The deaths were a reminder that even in Beijing, rural migrant workers can live in sweatshop conditions starkly at odds with the city's image of secure prosperity.

The early morning fire engulfed a four-storey building in Daxing District, an area in the south of Beijing crammed with small factories, workshops and crumbling apartments rented by migrant workers. The fire also injured 24 people, the Xinhua news agency reported, citing police.

China's ruling Communist Party is anxious about any accidents that could unsettle the public, especially in the capital, and city leaders rushed to the scene, where close to 200 firefighters and police put out the flames.

The victims all appeared to be migrants from outside Beijing who died of asphyxiation, Chang Hongyan, a fire safety official in Daxing, was quoted as saying by Xinhua.

Chang described the building as an "illegal dwelling." The first floor, where the fire appeared to have broken out and where all the deaths occurred, was rented out for a garment workshop, with a workers' dormitory at the back.

"Initial checks have established that the garment workshop was not registered with industry and commerce (authorities), and was operating illegally," Xinhua said, citing Chang.

The city's party secretary, Liu Qi, and mayor, Guo Jinlong, told investigators to "rapidly establish the cause," Xinhua said.
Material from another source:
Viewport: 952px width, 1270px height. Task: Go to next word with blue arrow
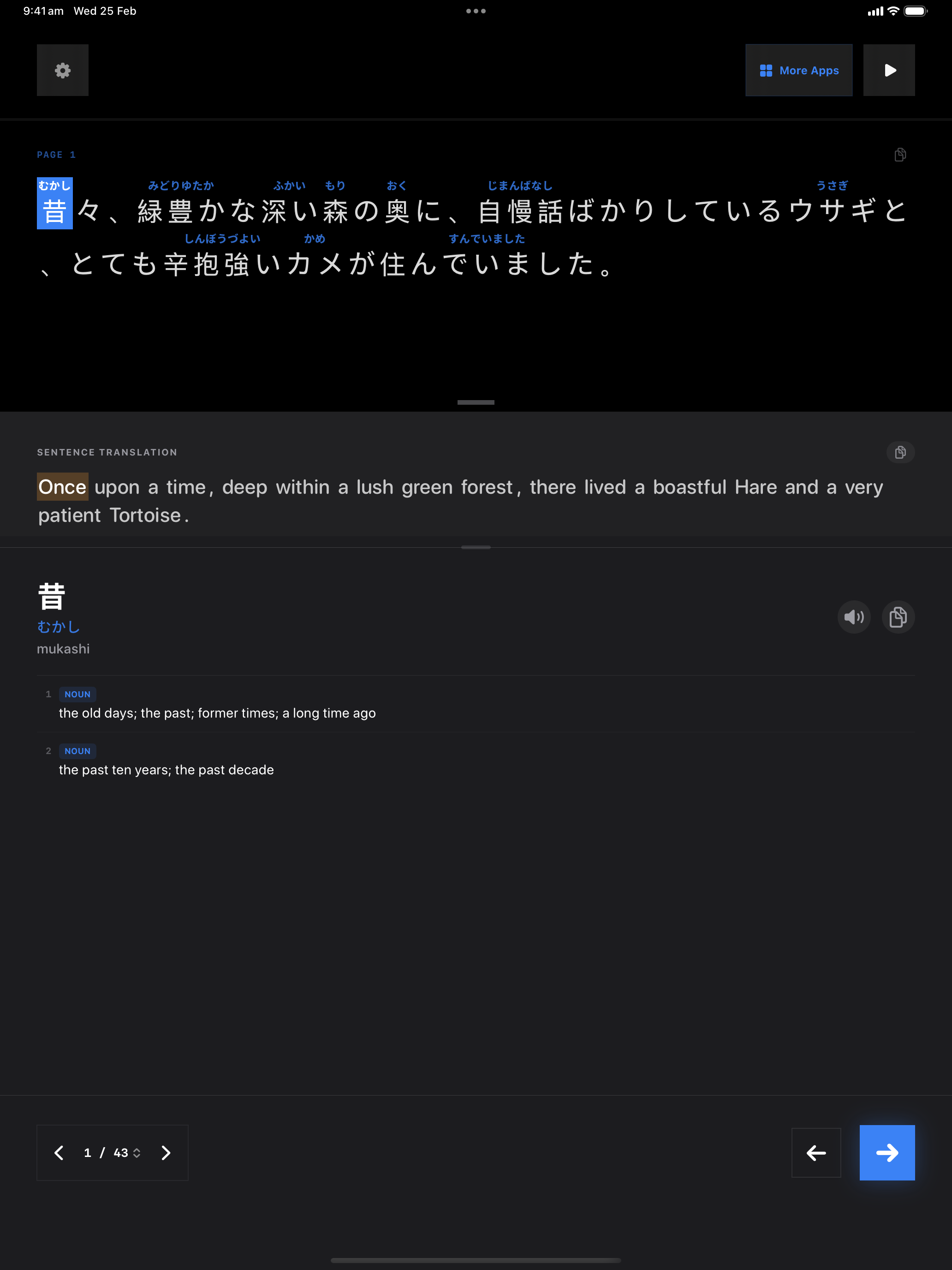887,1152
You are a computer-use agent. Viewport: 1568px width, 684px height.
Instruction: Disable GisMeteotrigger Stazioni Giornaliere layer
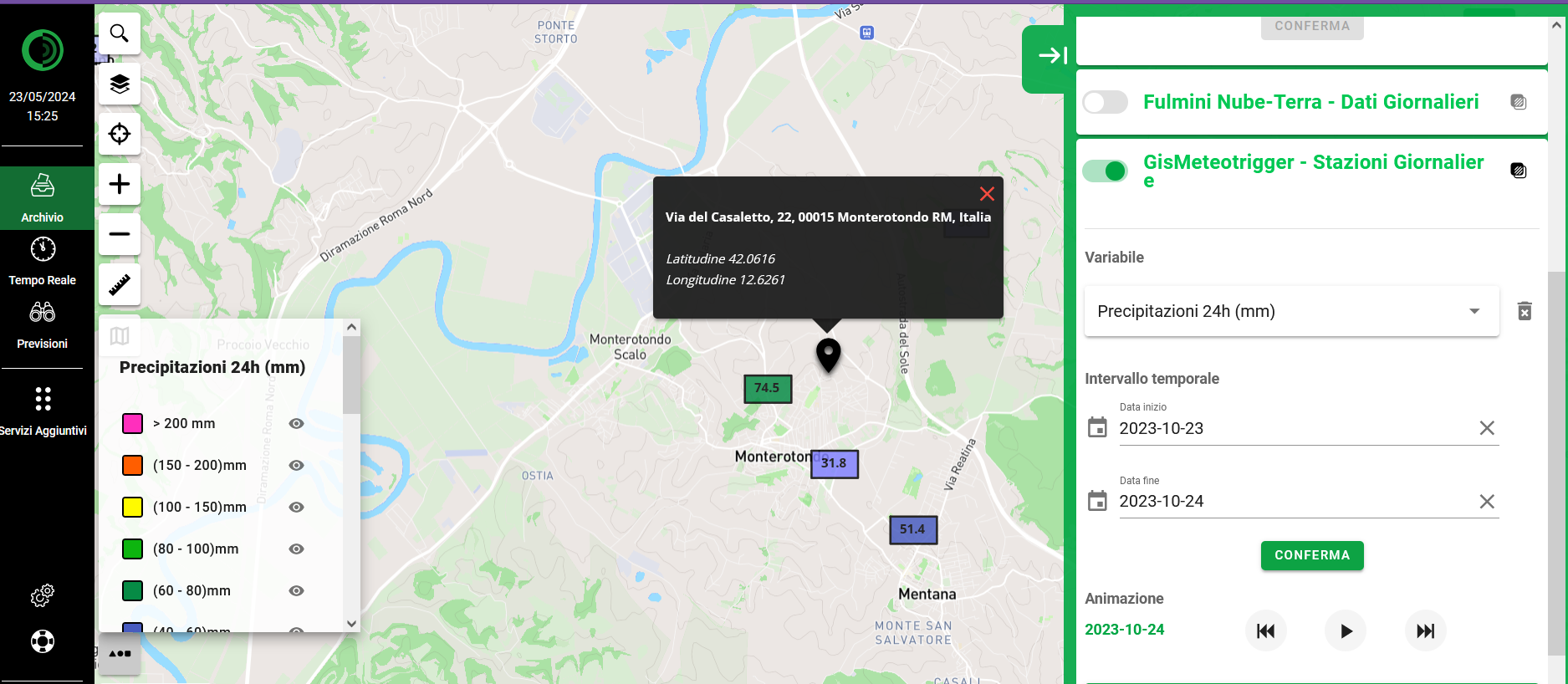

Officials vowed to "strictly pursue responsibility according to the law."

Police guarded the narrow streets and alleys around the charred building while distraught residents walked by.

The government often responds to major accidents by detaining and jailing officials and managers accused of lapses.

Rapid growth is throwing up vast numbers of new buildings in China, and although major fires have been relatively rare compared with other developing countries, safety can be lax.

After a fire in a 28-storey apartment in Shanghai killed 79 people last year, authorities said they would prosecute 24 officials, building contractors and workers blamed for lax safety during welding that sparked the fire.

Twenty people were jailed over a 2009 fire that gutted a half-built hotel next to a modern tower being built as a headquarters for the central state television station. One fireman died and both buildings remain unfinished.